Add the following to the standard library:

extension FixedWidthInteger {
 public init?<S : StringProtocol>(_ text: S, radix: Int = 10)
}

extension Float/Double/Float80 {
 public init?<S : StringProtocol>(_ text: S, radix: Int = 10)
}

extension Sequence where Element: StringProtocol {
 public func joined(separator: String = "") -> String
}

extension Dictionary where Key == String {
 public subscript(key: Substring) -> Value? { get set }
 public subscript(key: Substring, default defaultValue: @autoclosure () -> Value) -> Value { get set }
}

extension Set where Element == String {
 public func contains(_ member: Substring) -> Bool
 public func index(of member: Substring) -> Index?
 public mutating func insert(_ newMember: Substring) -> (inserted: Bool, memberAfterInsert: Element)
 public mutating func remove(_ member: Substring) -> Element?
}

These additions are deliberately narrow in scope. They are _not_ intended to
solve a general problem of being able to interchange substrings for strings (or
more generally slices for collections) generically in different APIs. See the
alternatives considered section for more on this.

## Source compatibility

No impact, these are either additive (in case of hashed containers) or
generalize an existing API to a protocol (in case of numeric
conversion/joining).

## Effect on ABI stability

The hashed container changes are additive so no impact. The switch from conrete
to generic types for the numeric conversions needs to be made before ABI
stability.

## Alternatives considered

While they have a convenience benefit as well, this is not the primary goal of
these additions, but a side-effect of helping avoid a performance problem. In
many other cases, the performance issues can be avoided via modified use e.g.
`Sequence.contains` of a `Substring` in a sequence of strings can be written as
`sequence.contains { $0 == substring }` .
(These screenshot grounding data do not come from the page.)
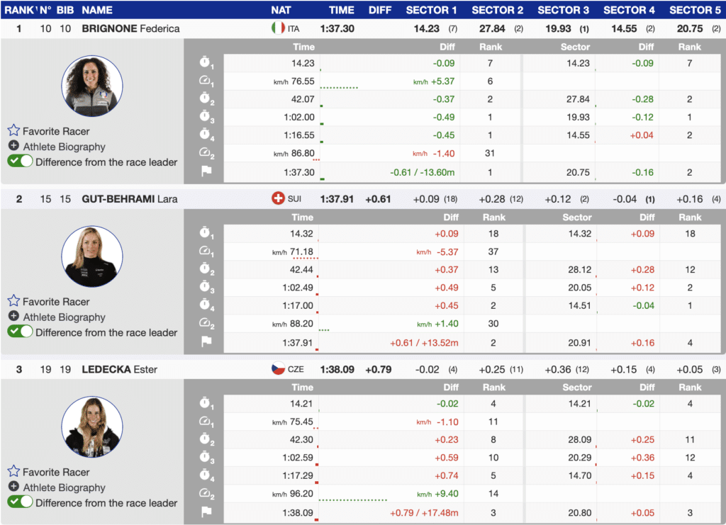Click the finish flag icon in Brignone's table

pos(205,171)
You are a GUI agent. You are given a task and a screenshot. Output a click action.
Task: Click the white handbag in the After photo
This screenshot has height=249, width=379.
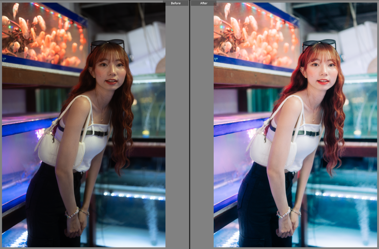click(x=273, y=152)
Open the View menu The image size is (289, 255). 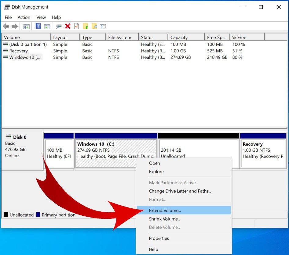41,17
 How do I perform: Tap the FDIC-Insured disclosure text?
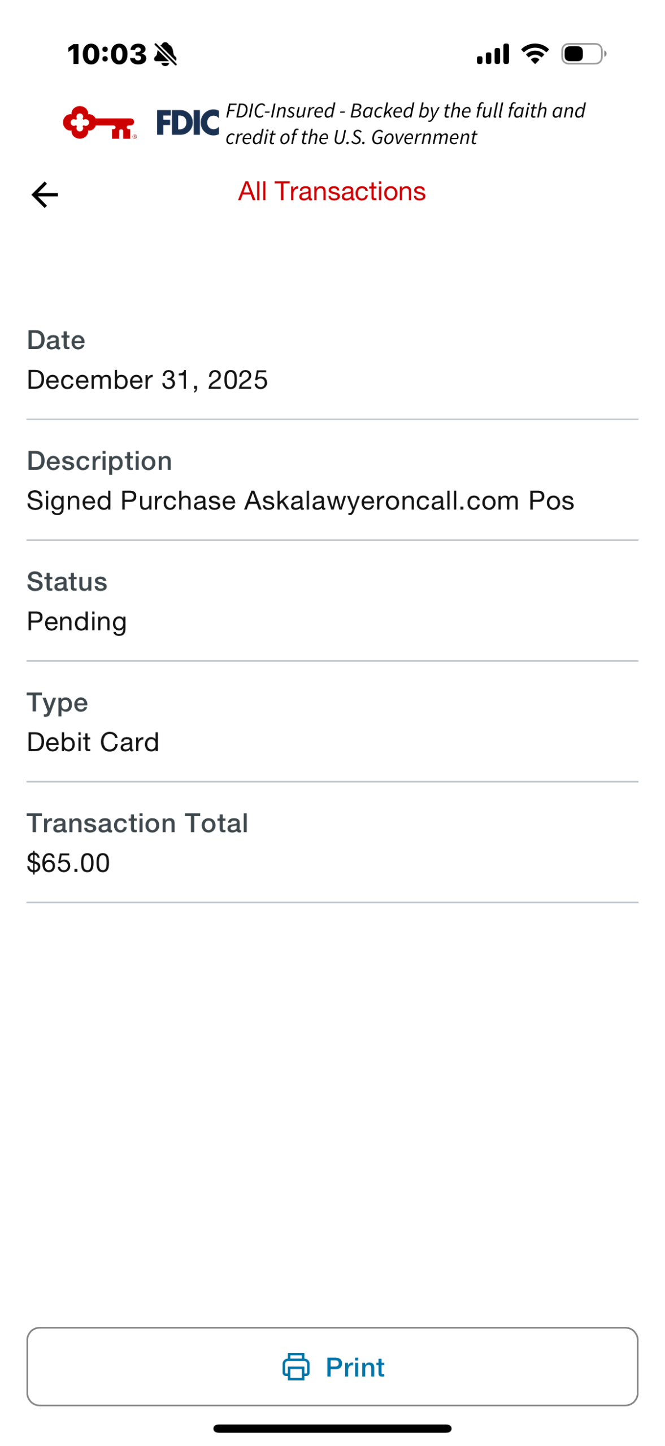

These changes are limited in scope, and further additions could be considered
in the future. For example, should the `Dictionary.init(grouping:by:) where Key
== String` operation be enhanced to similarly take a sequence of substrings?
There is a long tail of these cases, and the need to keep unnecessary overloads
to a minimum, avoiding typechecker work and code bloat, must be weighed against
the likelyhood that string copies will be a performance problems.

There is a more general problem of interoperating between collections and
slices. In the future, there may be other affordances for converting/comparing
them. For example, it might be desirable to require equatable collections to
have equatable slices, and to automatically provide default implementations of
`==` that efficiently compare a collection to its default slice. These
enhancements rely on features such as conditional conformance, and so may be
worth considering in later versions of Swift but are not an option currently.


(David Hart) #2

Purely additive, so +1 from me. Side note, I’m wondering how problematic these same discussions will be in third-party library code. Should authors use StringProtocol or String as often as possible?

···

On 28 Jun 2017, at 18:37, Ben Cohen via swift-evolution <swift-evolution@swift.org> wrote:

Hi swift-evolution,

Below is a short pitch for some performance improvements to be made to String to accommodate Substrings.

As outlined in SE-0163, the more general question of implicit conversion from Substring to String was deferred pending feedback on the initial implementation. To date, the feedback we’ve received hasn’t suggested that such an implicit conversion is necessary – that migrations from 3.2 to 4.0 haven’t led to an extensive need to perform Substring->String conversion. Any further input, either on or off list, about this particular aspect of migration would be very gratefully received.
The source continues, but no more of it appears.